Cellular and Molecular Mechanisms Underlying Glioblastoma and Zebrafish Models for the Discovery of New Treatments

SIMPLE SUMMARY: Glioblastoma (GBM) is one of the greatest challenges facing neuro-oncology today. Current treatments are far from satisfactory and, given the poor prognosis of the disease, therapeutic efforts are focused on palliative management rather than curative intervention. Here, we review the cellular heterogeneity of GBM, including tumor cells and microglia/macrophages among others, as well as the genetic, epigenetic and metabolic alterations controlling its initiation and progression. Then, we describe the genetic and xenotransplantation zebrafish models established in the last few years for the study of GBM physiopathology and for testing new drugs to improve the treatment of the disease. Taking this information into account, forthcoming studies using zebrafish models of GBM are expected to shed light on better diagnosis and treatments, thus providing hope for GBM patients. ABSTRACT: Glioblastoma (GBM) is the most common of all brain malignant tumors; it displays a median survival of 14.6 months with current complete standard treatment. High heterogeneity, aggressive and invasive behavior, the impossibility of completing tumor resection, limitations for drug administration and therapeutic resistance to current treatments are the main problems presented by this pathology. In recent years, our knowledge of GBM physiopathology has advanced significantly, generating relevant information on the cellular heterogeneity of GBM tumors, including cancer and immune cells such as macrophages/microglia, genetic, epigenetic and metabolic alterations, comprising changes in miRNA expression. In this scenario, the zebrafish has arisen as a promising animal model to progress further due to its unique characteristics, such as transparency, ease of genetic manipulation, ethical and economic advantages and also conservation of the major brain regions and blood–brain–barrier (BBB) which are similar to a human structure.
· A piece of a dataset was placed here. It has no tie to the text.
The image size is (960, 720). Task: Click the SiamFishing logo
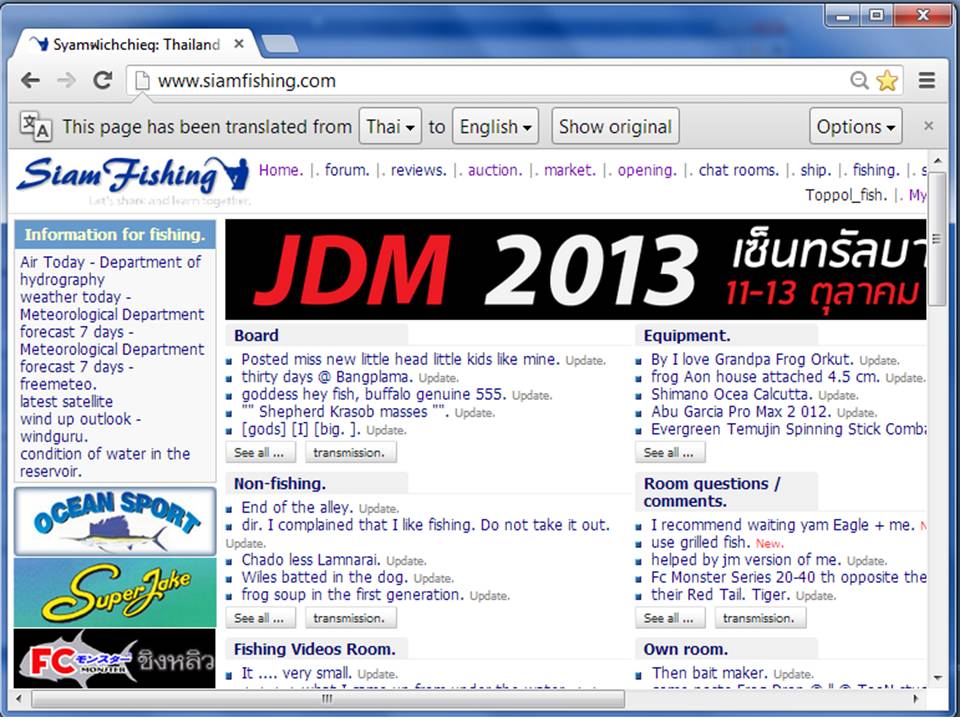(x=132, y=178)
A few papers described in this review, using genetic and xenotransplantation zebrafish models have been used to study GBM as well as to test the anti-tumoral efficacy of new drugs, their ability to interact with target cells, modulate the tumor microenvironment, cross the BBB and/or their toxicity. Prospective studies following these lines of research may lead to a better diagnosis, prognosis and treatment of patients with GBM.